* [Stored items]
::::

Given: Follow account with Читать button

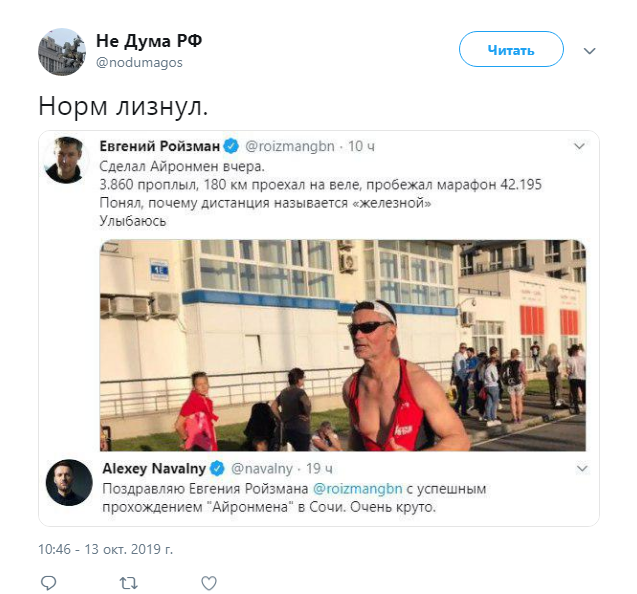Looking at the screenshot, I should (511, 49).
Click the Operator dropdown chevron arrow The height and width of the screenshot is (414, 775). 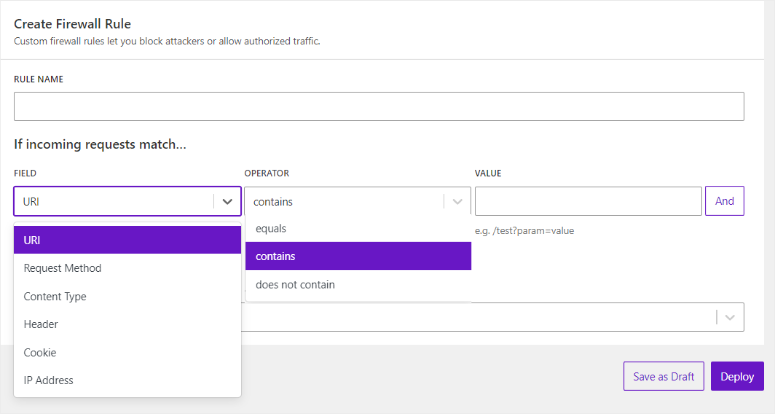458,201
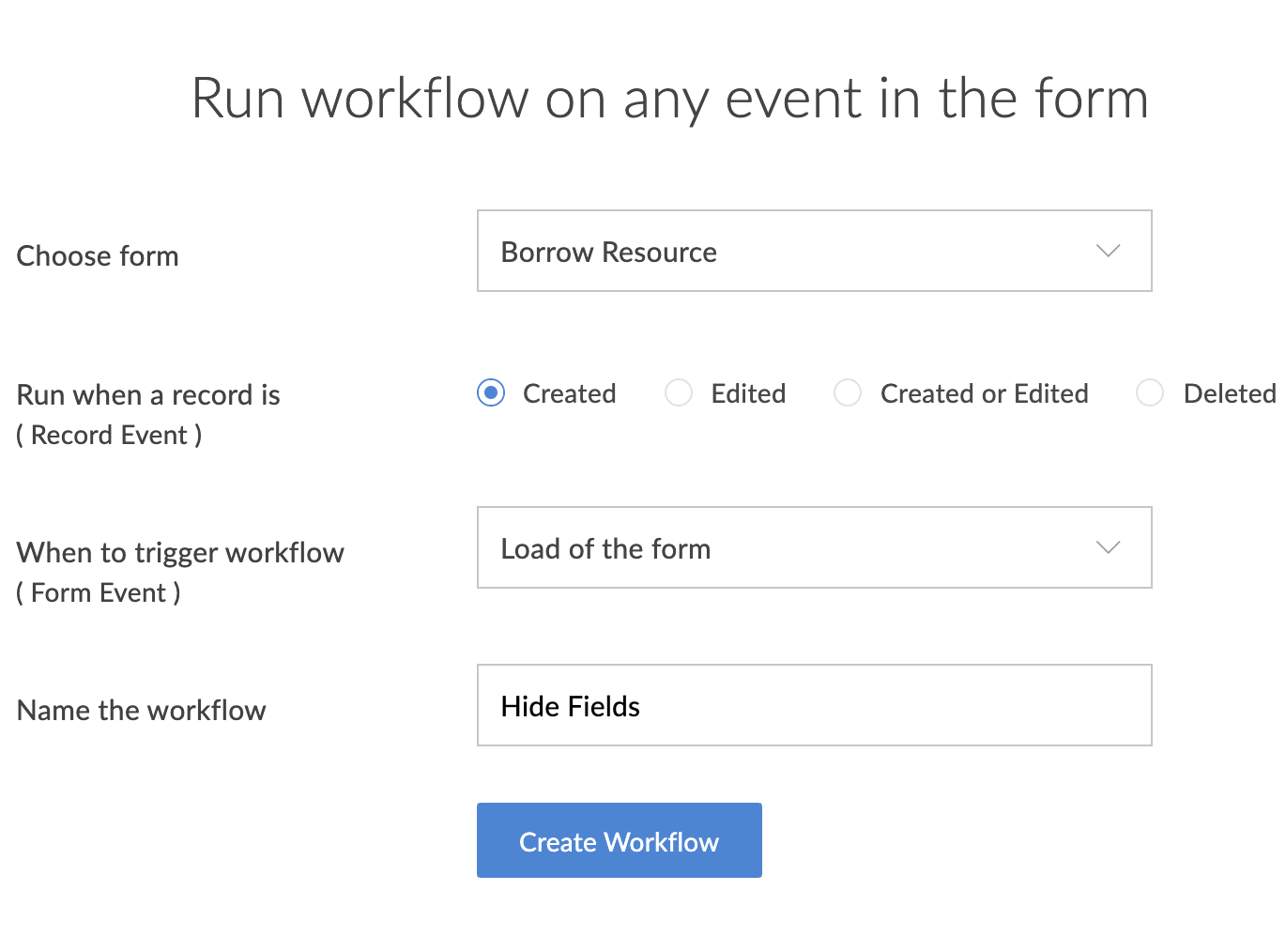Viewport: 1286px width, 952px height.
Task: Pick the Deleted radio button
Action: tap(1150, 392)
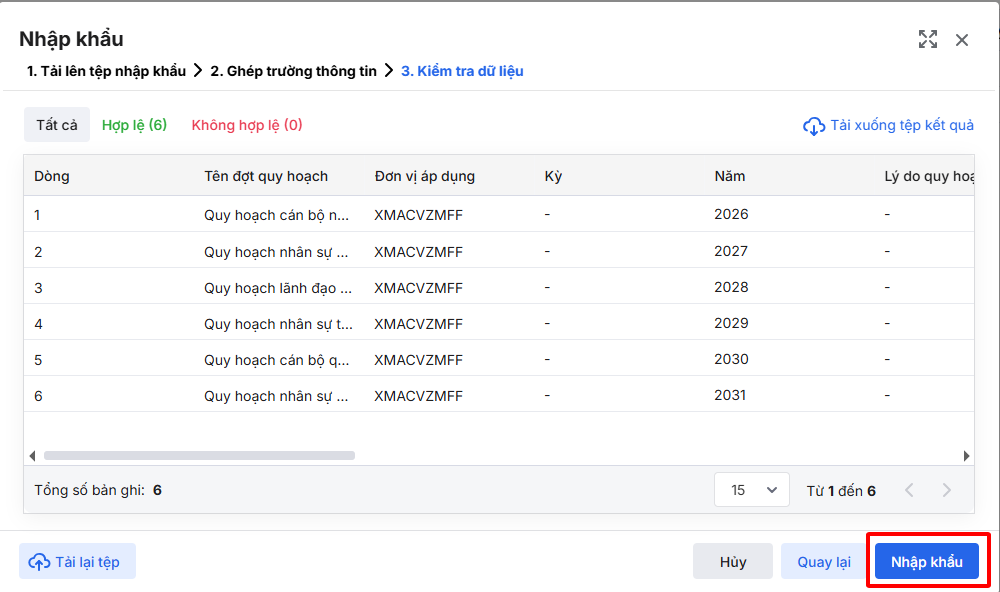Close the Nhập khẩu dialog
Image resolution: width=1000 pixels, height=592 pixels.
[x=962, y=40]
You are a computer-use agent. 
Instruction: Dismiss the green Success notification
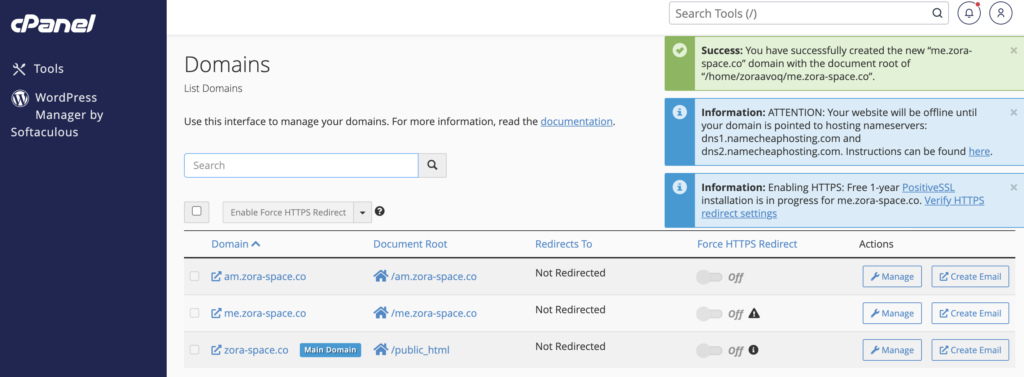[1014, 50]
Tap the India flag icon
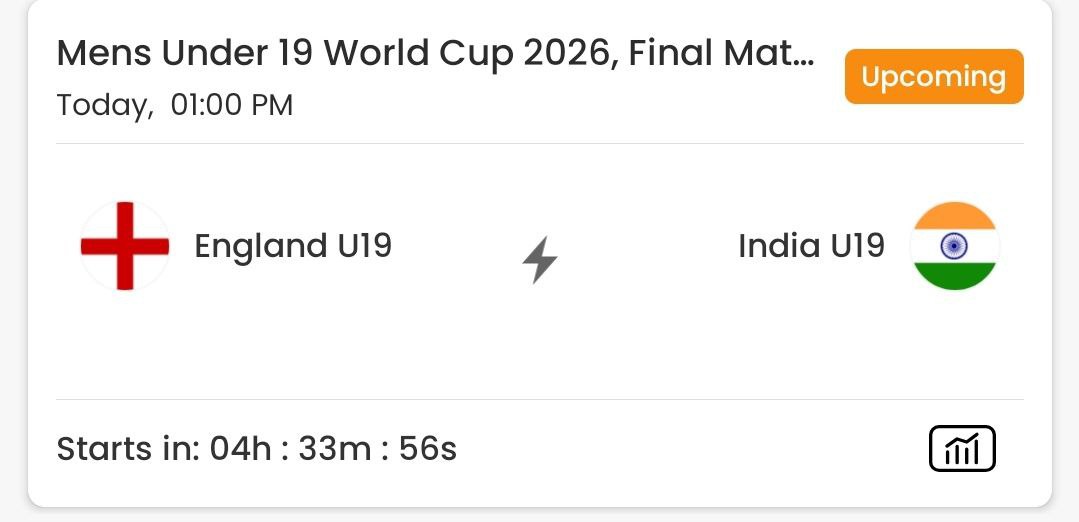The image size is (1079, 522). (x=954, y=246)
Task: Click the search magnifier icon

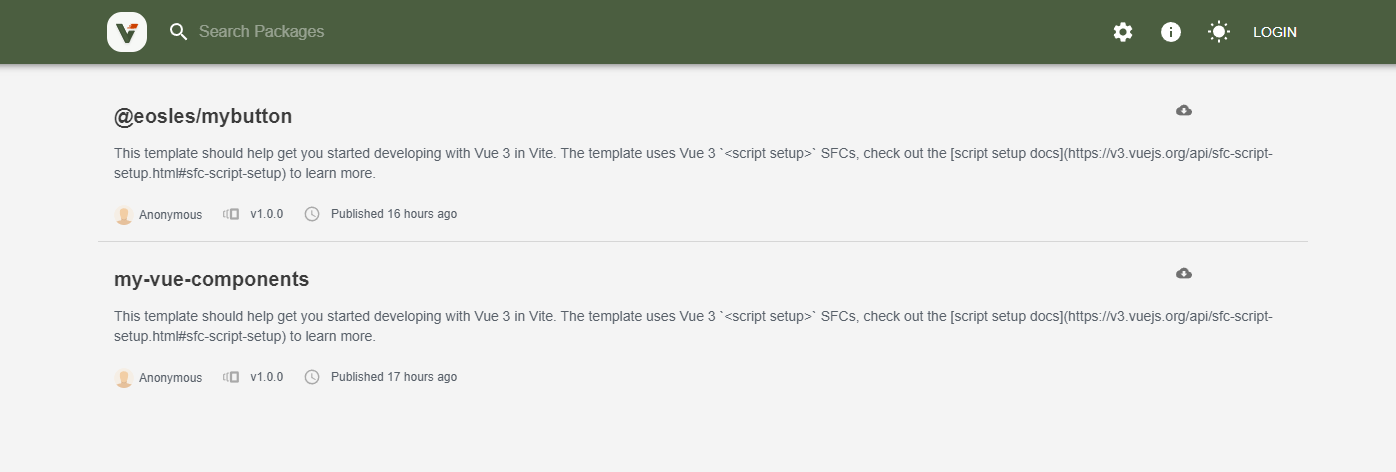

::::

Write out exactly the lines from the one that contains "Tap the India flag icon" through the last line of the data above, both included. Leave every picture out.

Tap the India flag icon
The image size is (1079, 522). (x=954, y=246)
Task: Click the search magnifier icon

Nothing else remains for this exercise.